Practical best practice: define a mechanism (timeline + notice + consequences) before money becomes urgent.


5) Share Transfers: Who Can Sell, When, and to Whom

Share transfer rules prevent the most common nightmare: your partner selling to someone you would never choose.

Common SHA transfer protections:

  • Right of First Refusal (ROFR)
  • pre-emption rights
  • tag-along (minority joins a sale)
  • drag-along (majority can force sale under defined terms)
  • permitted transferees (group companies, family trusts, etc.)
  • lock-up period (no sale for X months/years)

Also include a clean process: notice, timelines, valuation method, closing mechanics.


6) Deadlock: How You Avoid a 50/50 Freeze

Deadlock is extremely common in foreign + local partner structures. Your SHA must include a deadlock procedure—otherwise disputes go straight to litigation.

Common deadlock tools:

  • escalation to CEOs/shareholder principals
  • mediation step (time-limited)
  • buy-sell mechanisms (call/put options, shotgun clause)
  • third-party sale process (controlled auction)

A deadlock clause should be mechanical (clear steps and dates), not “we will negotiate.”


7) Defaults and Remedies: What Happens If Someone Breaches?

Your agreement should define:

  • what counts as default (non-payment, breach of non-compete, fraud, violation of reserved matters)
  • cure periods
  • remedies (forced share transfer, voting suspension, management removal, indemnity, penalties)

Foreign investors often rely on “general contract law protections,” but in practice, you want a clear remedy map that works fast.

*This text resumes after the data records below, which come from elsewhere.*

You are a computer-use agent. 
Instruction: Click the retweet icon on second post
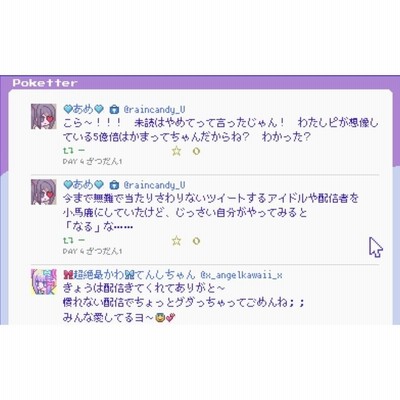68,240
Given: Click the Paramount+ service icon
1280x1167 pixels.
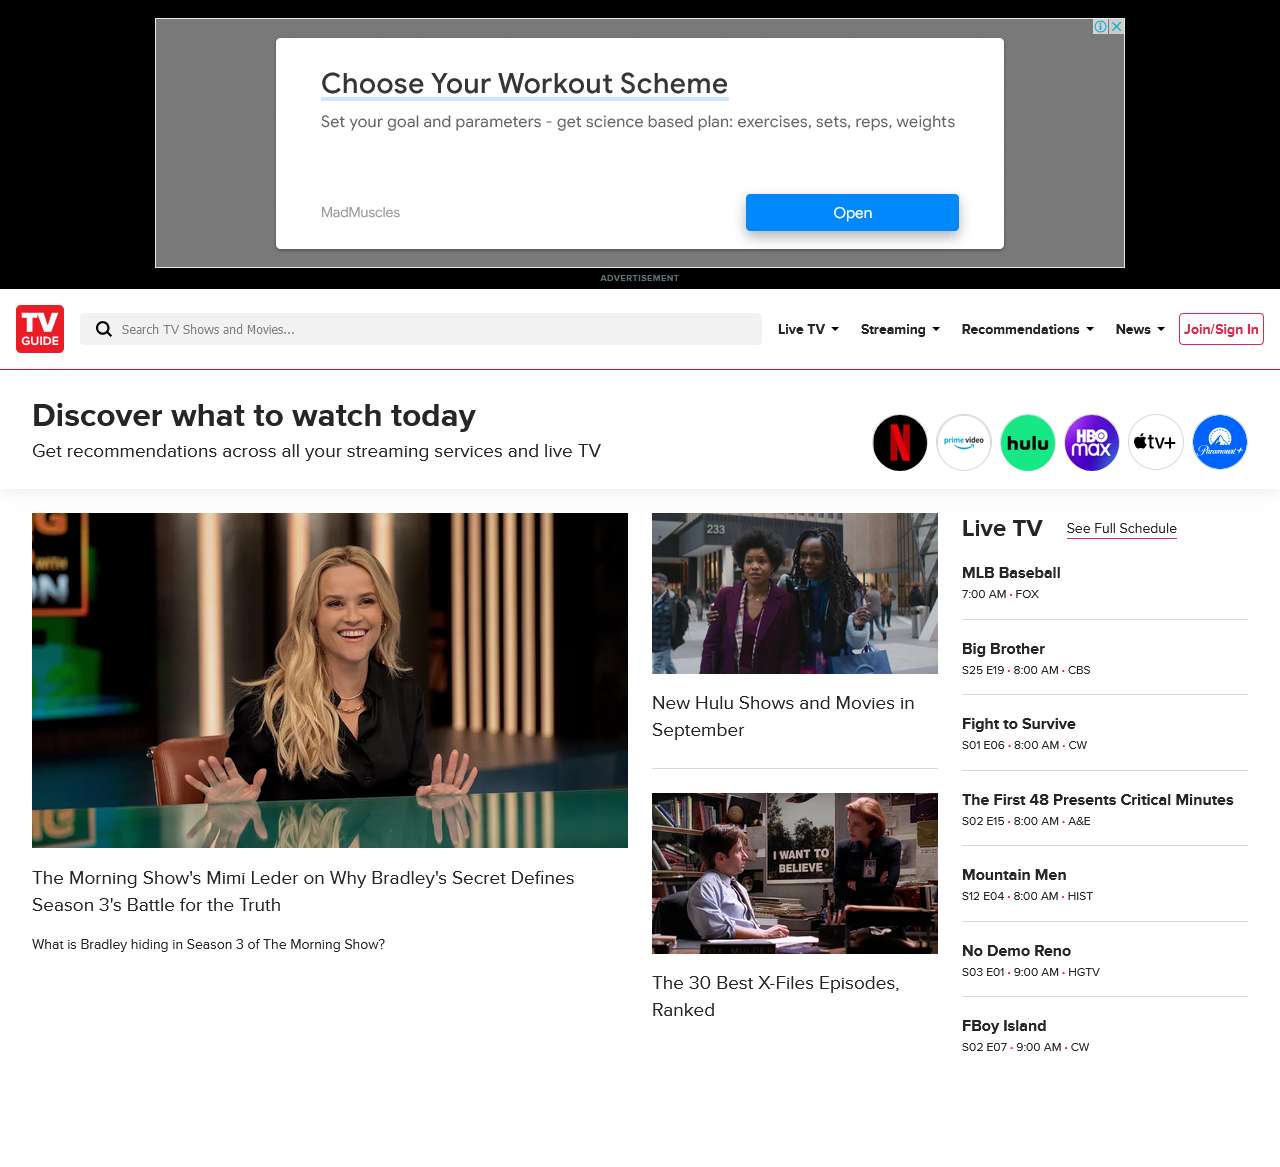Looking at the screenshot, I should click(x=1219, y=442).
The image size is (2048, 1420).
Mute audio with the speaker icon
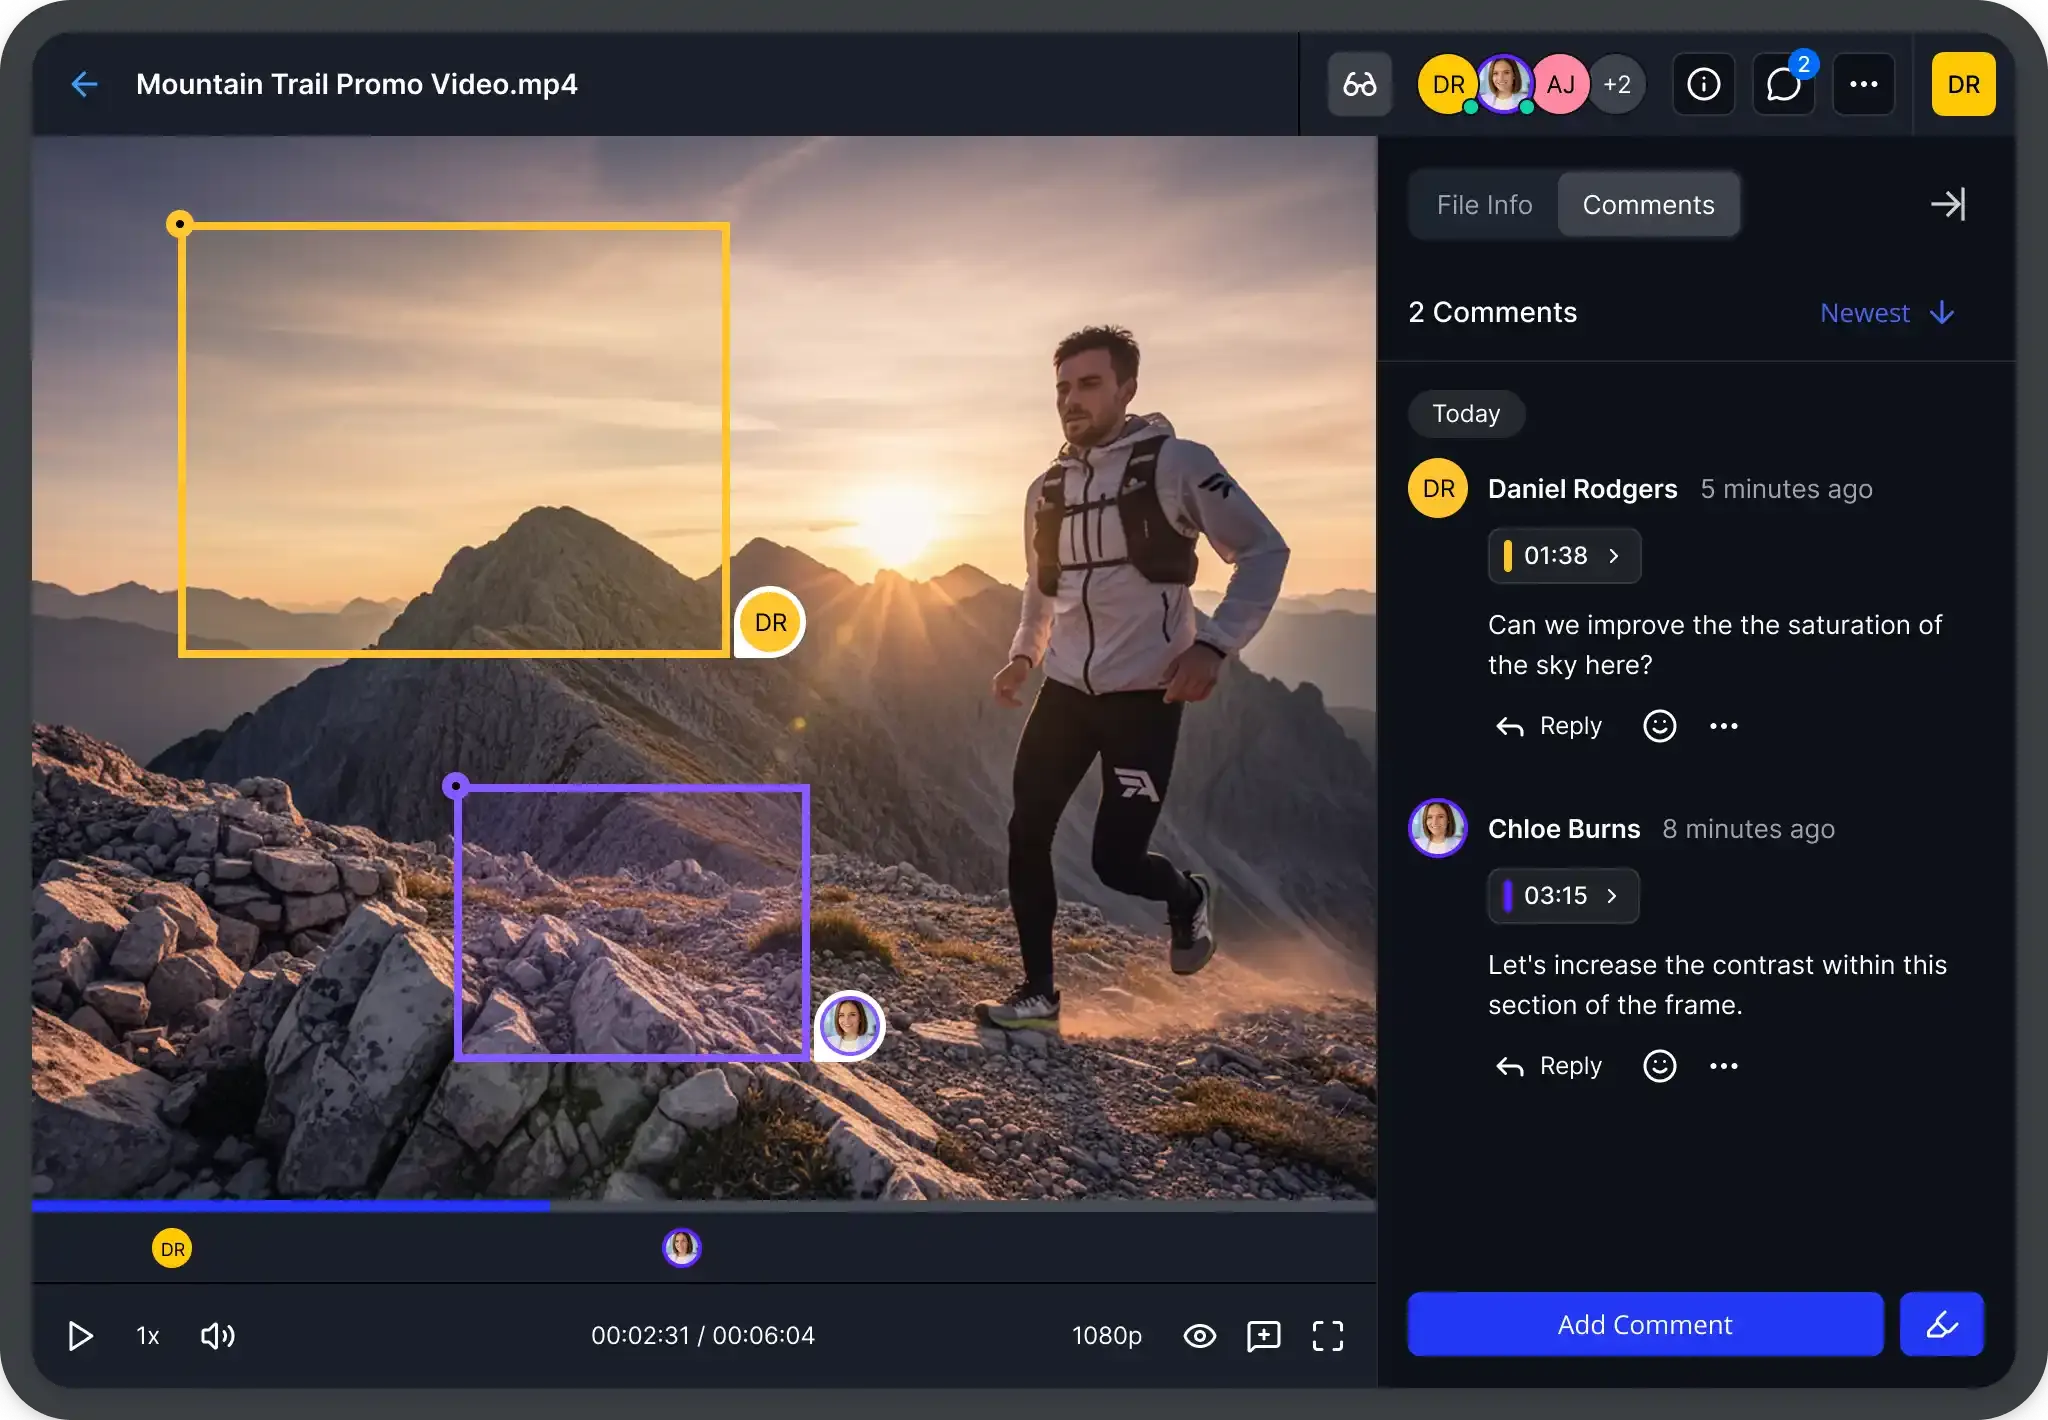point(218,1335)
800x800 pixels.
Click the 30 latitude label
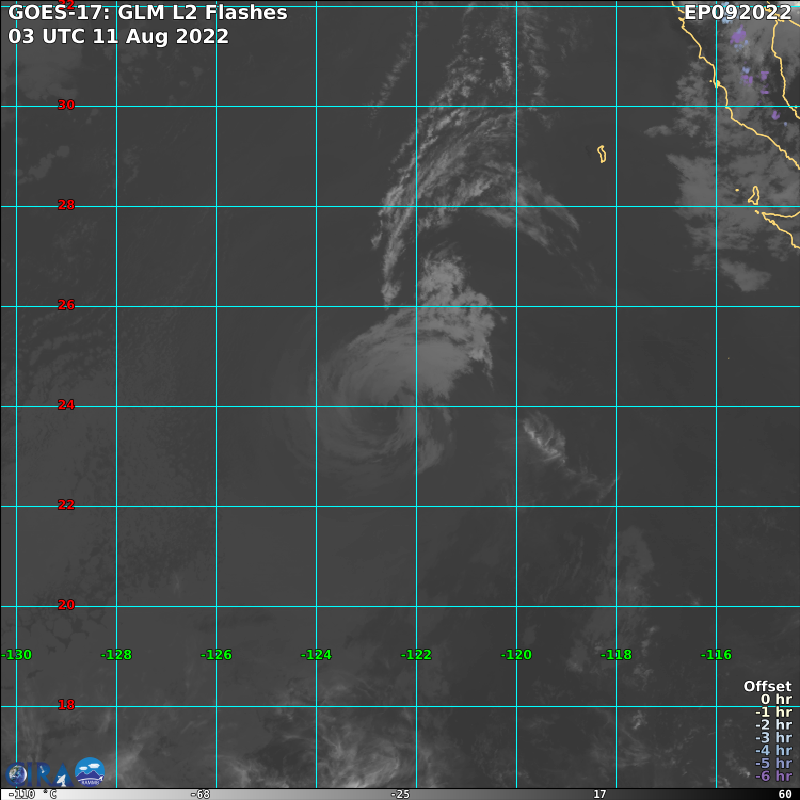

8) Non-Compete, Non-Solicit, Confidentiality, IP

For operating companies, you need strong restrictions and IP ownership clarity.

Include:

  • confidentiality obligations
  • non-compete and non-solicitation (reasonable scope/duration)
  • IP assignment (especially where founders create IP personally)
  • restrictions on using company opportunities privately

This is critical in service businesses, tech startups, and any company where goodwill is the asset.


9) Governance Details That Matter in Turkey

Foreign shareholders should address Turkey-specific operational realities:

  • signing authority limits (single vs joint signature; transaction thresholds)
  • approval matrix for payments/loans/leases
  • board/manager appointment and removal mechanics
  • information rights (monthly management accounts, bank statements access, audit rights)

Reality check: Many disputes are not about law—they’re about visibility and control over spending.


10) Dispute Resolution: Courts vs Arbitration

Choose a dispute route that matches:

  • deal value and cross-border enforceability needs
  • speed expectations
  • evidence and interim measures needs

At minimum, include:

  • governing law clause
  • jurisdiction/arbitration clause
  • notice procedures and service addresses

Final Thought

A strong shareholders’ agreement for Turkey is not a long template. It’s a focused, enforceable system that answers four questions:

  1. Who controls key decisions?
  2. Who pays for growth—and what if they don’t?
  3. How can shareholders exit safely?
  4. What happens if there is conflict or breach?

If your SHA answers these clearly, you dramatically reduce the chance of expensive disputes.